Healthcare facilities, for example, must comply with what’s known as the “3 Rs”:
- Robustness: a system or site should be able to absorb the effects of an event and continue to operate at the required level
- Redundancy: if robustness cannot be guaranteed, it is essential to provide more than one key facility or subsystem
- Reconfigurability: the most devastating risks are often unanticipated. For true resilience, a system or facility should be able to cope with the aftereffects of an unexpected event.
For the most critical applications, such as operating theatres and A&E departments, this means an alternative power source must be available in the event of a mains failure within half a second (or instantaneously if a break in power would stop vital equipment from working).
Other environments, from factories and refineries to water treatment works or power stations, also duplicate vital infrastructure to lessen the likelihood of failure.
However, is there only so much an organisation can do to mitigate the disruption from a sustained power outage?
Emergency backup from UPS systems and generators can hold the fort in the short-term, but what happens when the fuel eventually runs out?

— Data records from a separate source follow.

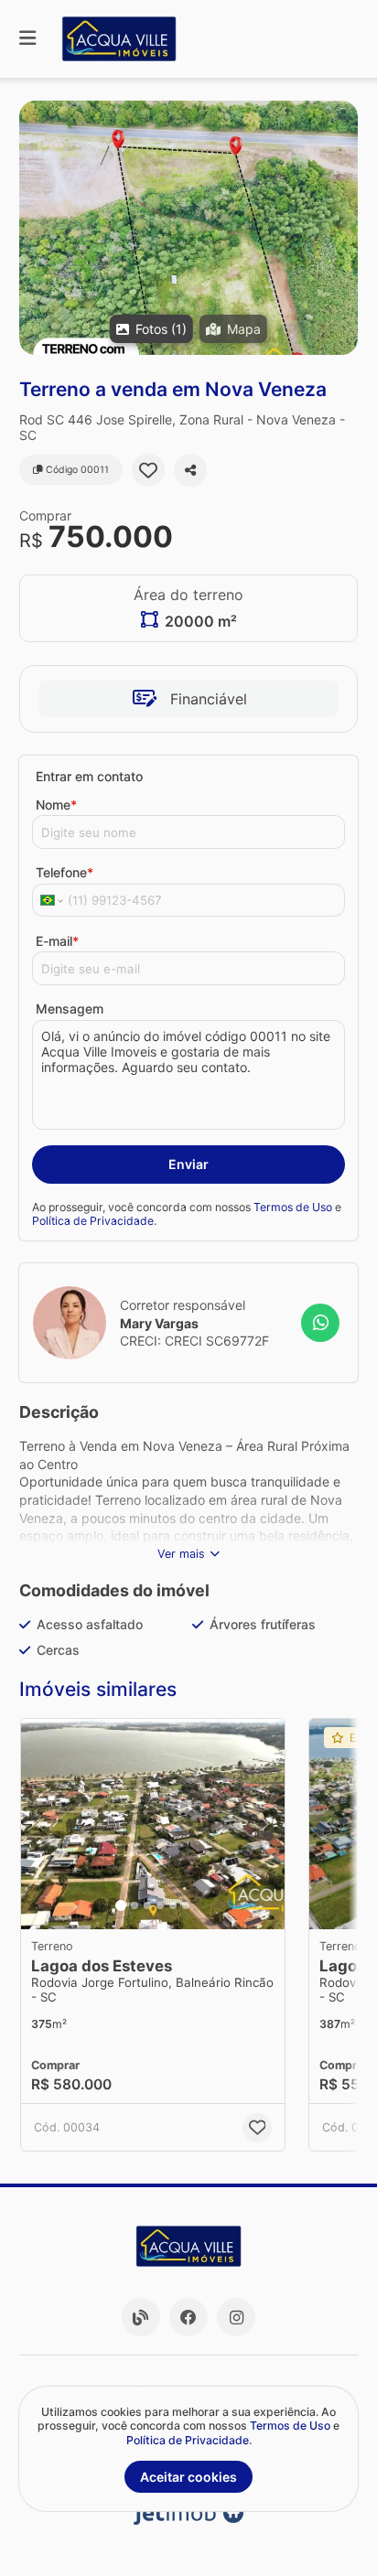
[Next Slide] (265, 1824)
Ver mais (181, 1554)
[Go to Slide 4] (160, 1905)
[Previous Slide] (40, 1824)
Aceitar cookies (188, 2477)
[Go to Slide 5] (173, 1905)
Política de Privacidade (93, 1221)
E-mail (57, 941)
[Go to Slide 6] (185, 1905)
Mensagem (69, 1008)
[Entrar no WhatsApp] (320, 1323)
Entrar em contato (89, 776)
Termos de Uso (292, 1207)
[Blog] (141, 2317)
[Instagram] (236, 2317)
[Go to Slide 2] (134, 1905)
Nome (56, 804)
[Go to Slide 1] (120, 1905)
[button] (188, 228)
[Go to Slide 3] (147, 1905)
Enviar (188, 1164)
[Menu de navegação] (27, 39)
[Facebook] (188, 2317)
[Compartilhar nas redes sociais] (190, 470)
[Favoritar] (148, 470)
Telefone (64, 872)
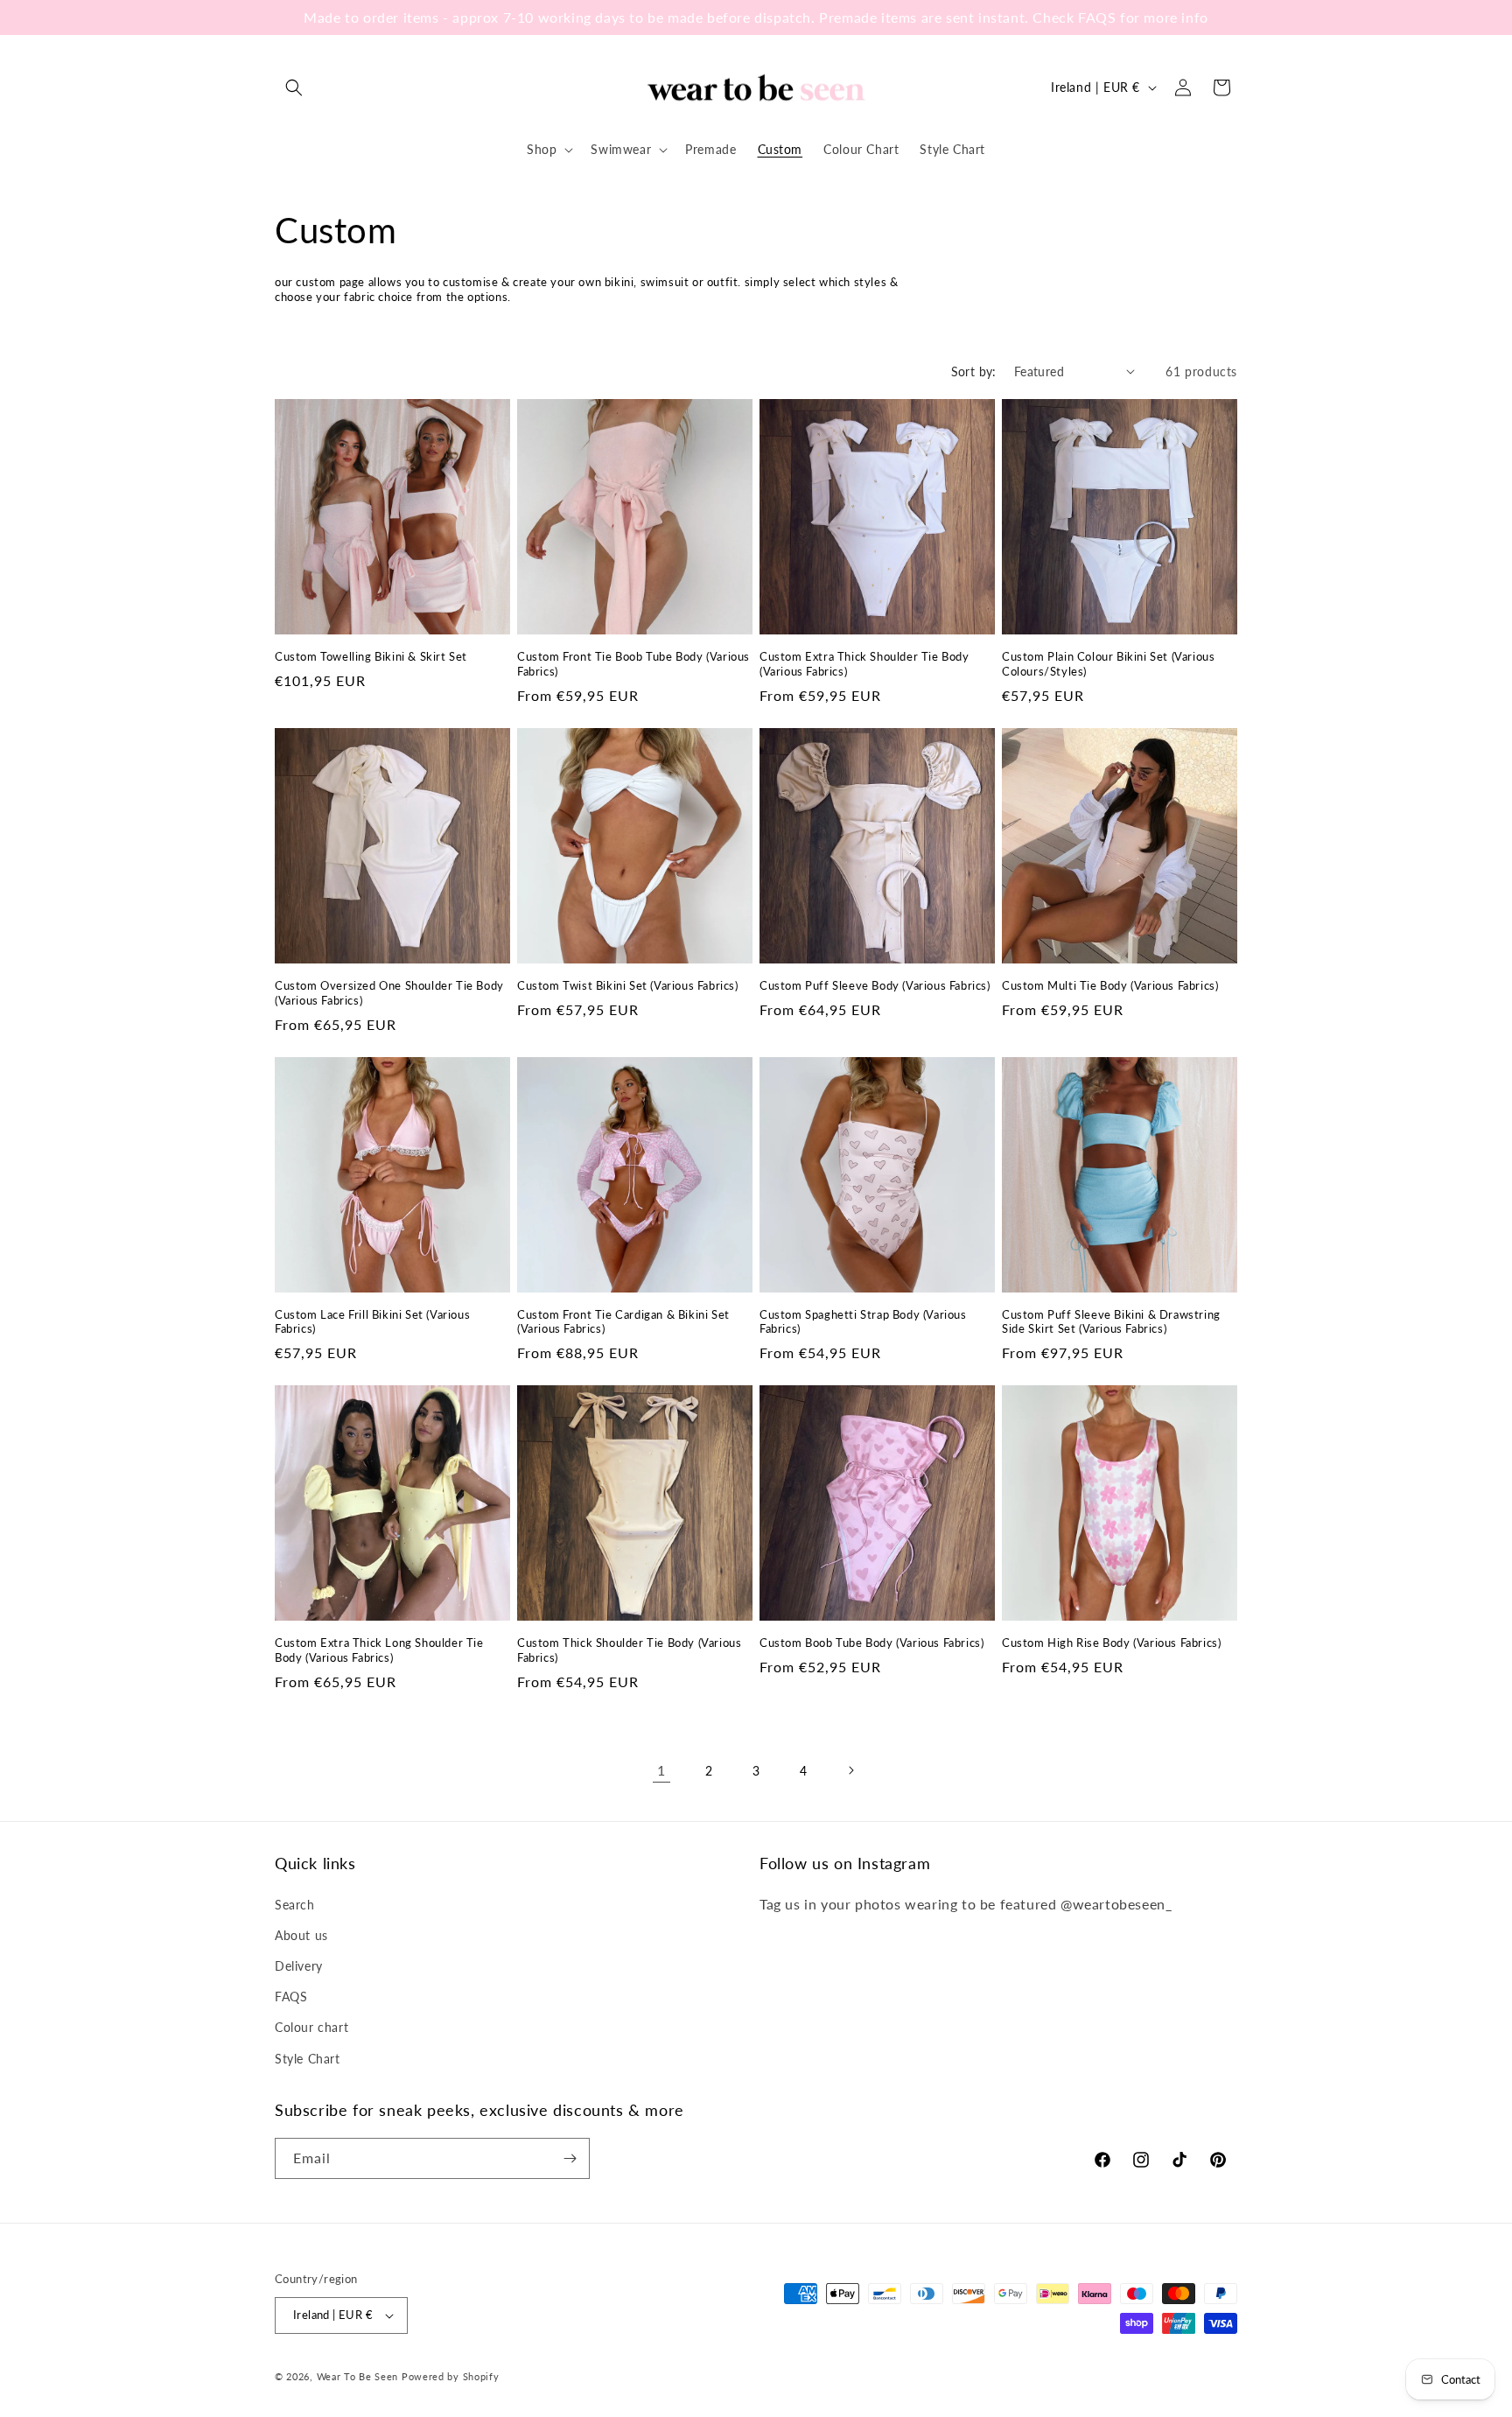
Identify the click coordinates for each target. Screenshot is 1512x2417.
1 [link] (661, 1770)
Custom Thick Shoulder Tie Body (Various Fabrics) (629, 1650)
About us (301, 1935)
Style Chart (307, 2058)
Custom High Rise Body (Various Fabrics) (1111, 1643)
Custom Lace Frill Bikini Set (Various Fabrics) (372, 1321)
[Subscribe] (569, 2158)
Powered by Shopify (451, 2376)
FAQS (291, 1996)
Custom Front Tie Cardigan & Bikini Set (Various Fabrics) (623, 1321)
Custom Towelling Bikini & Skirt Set (371, 656)
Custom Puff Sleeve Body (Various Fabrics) (875, 985)
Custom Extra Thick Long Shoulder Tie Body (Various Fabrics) (379, 1650)
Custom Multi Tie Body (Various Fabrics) (1110, 985)
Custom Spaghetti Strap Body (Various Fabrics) (863, 1321)
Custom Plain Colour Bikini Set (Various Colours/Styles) (1108, 663)
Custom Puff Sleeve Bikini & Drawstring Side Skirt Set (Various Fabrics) (1111, 1321)
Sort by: (974, 371)
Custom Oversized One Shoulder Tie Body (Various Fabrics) (389, 992)
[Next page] (850, 1770)
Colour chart (311, 2027)
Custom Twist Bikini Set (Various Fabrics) (627, 985)
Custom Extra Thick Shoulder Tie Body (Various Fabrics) (865, 663)
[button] (294, 87)
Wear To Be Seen (358, 2376)
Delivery (299, 1965)
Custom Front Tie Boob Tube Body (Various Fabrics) (633, 663)
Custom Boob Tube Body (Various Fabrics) (872, 1643)
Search (295, 1904)
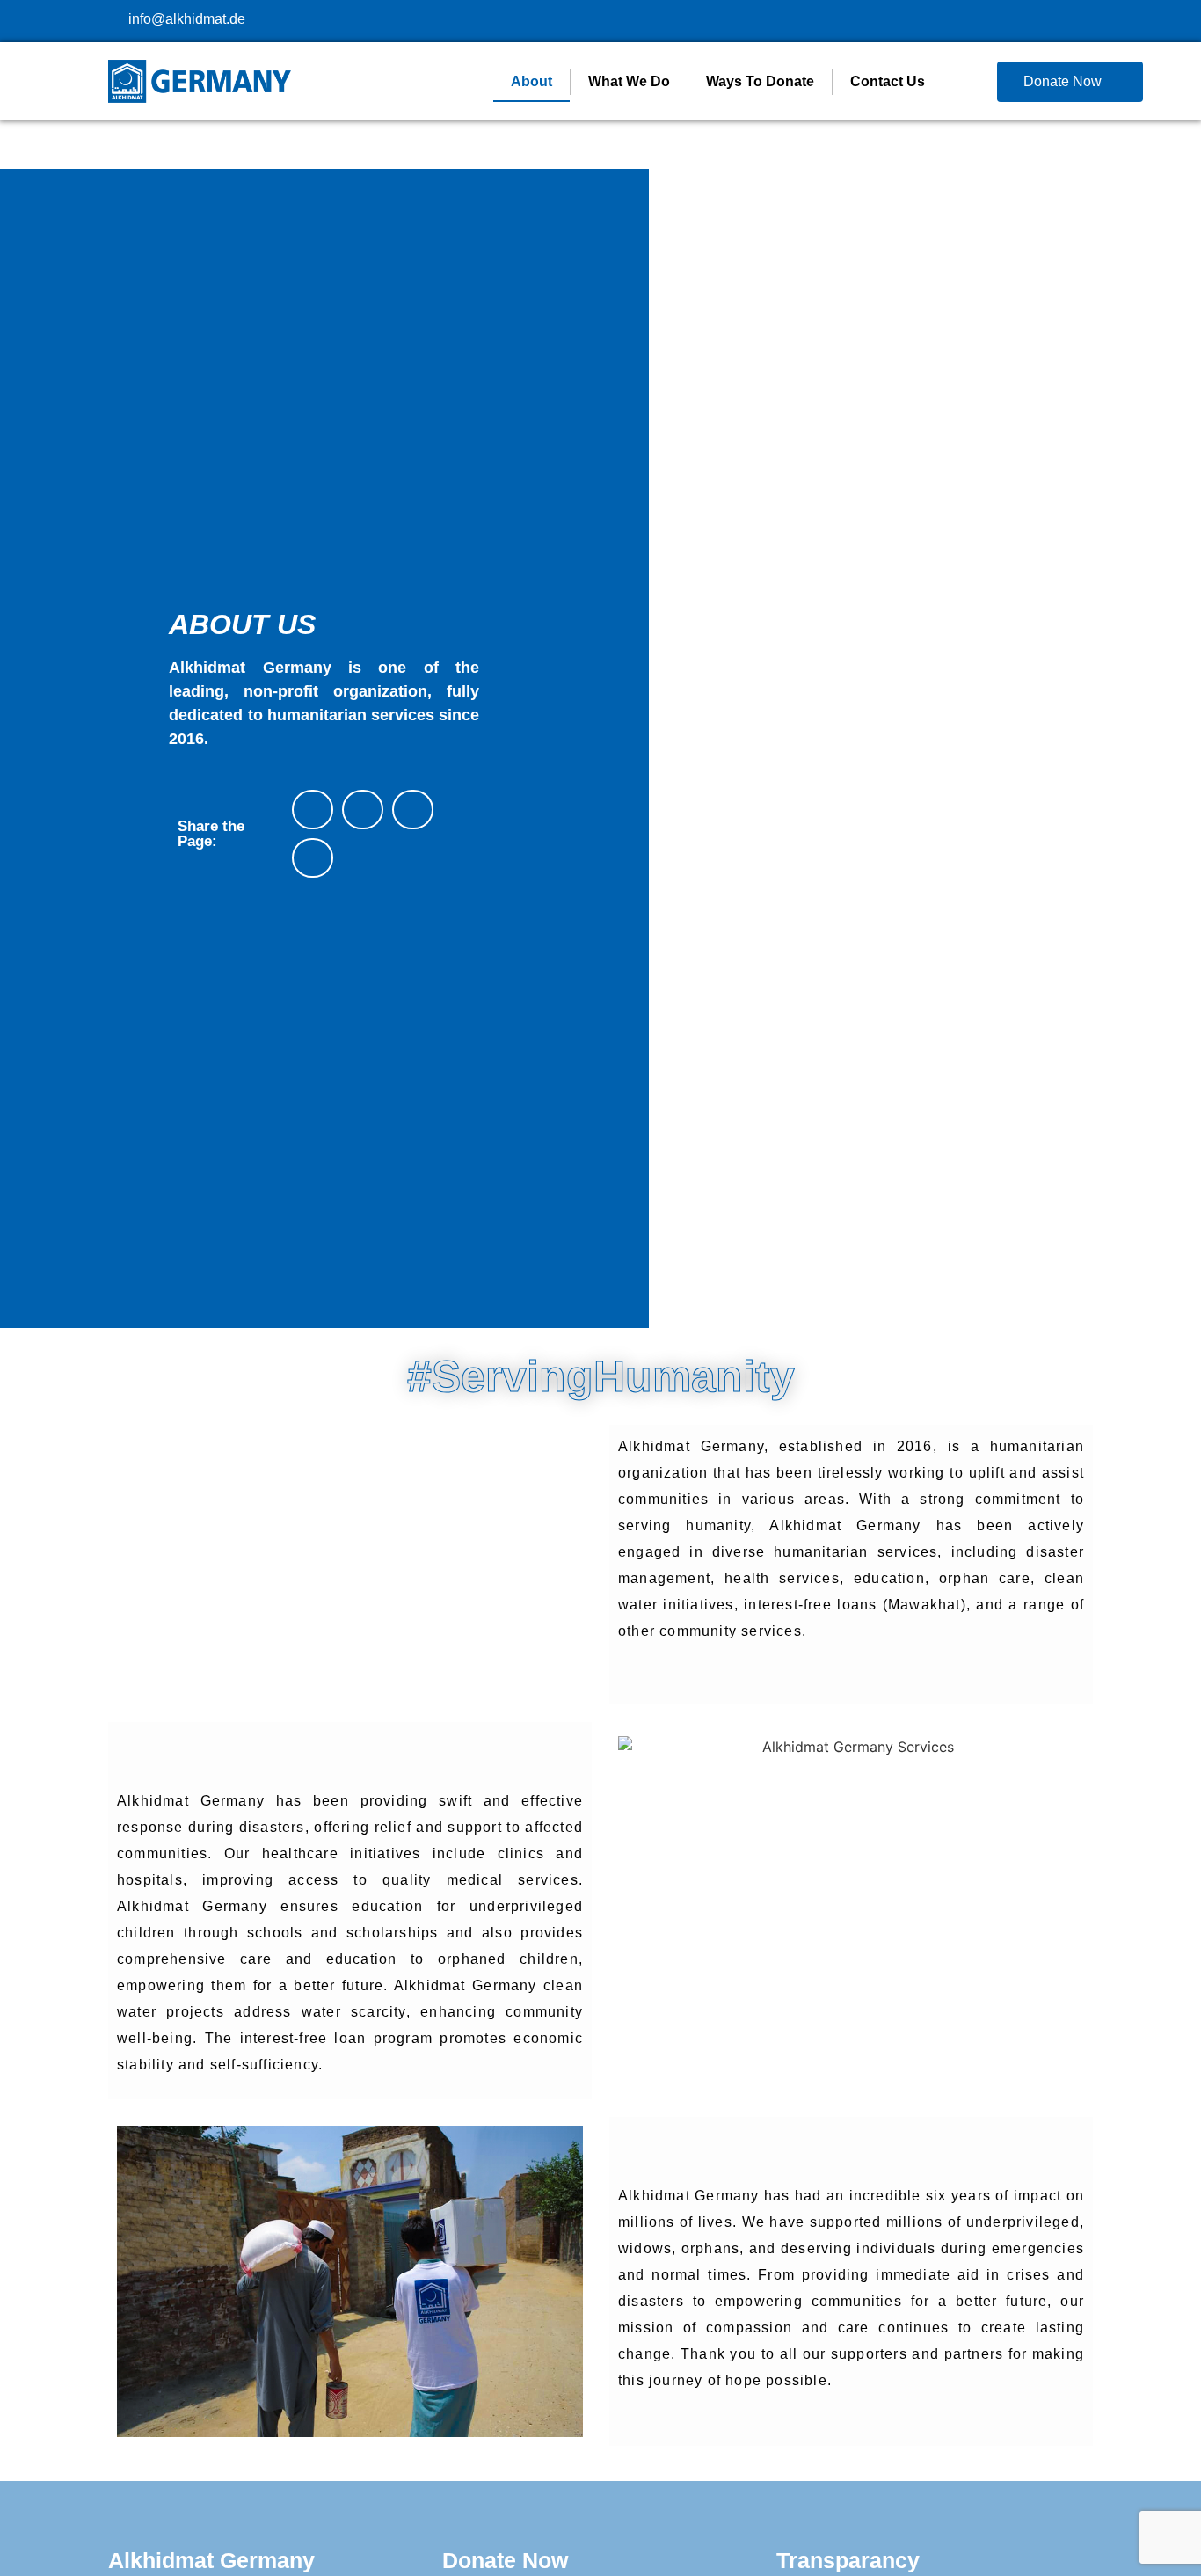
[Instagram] (1088, 13)
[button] (312, 809)
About (531, 81)
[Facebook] (1058, 13)
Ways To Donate (760, 81)
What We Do (629, 81)
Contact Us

Even for facilities with onsite generation, it certainly wouldn’t be “business as usual”. These sites would soon be operating in isolation with just a skeleton staff, little support from suppliers, and with limited demand from customers who’d have far more pressing concerns about their own personal situation.
Then there’s the ongoing maintenance, much of which is contracted out to vendors and third-party providers.
When equipment breaks down during a blackout, who’ll fix it? There’s no phone signal or means of communicating with the supplier.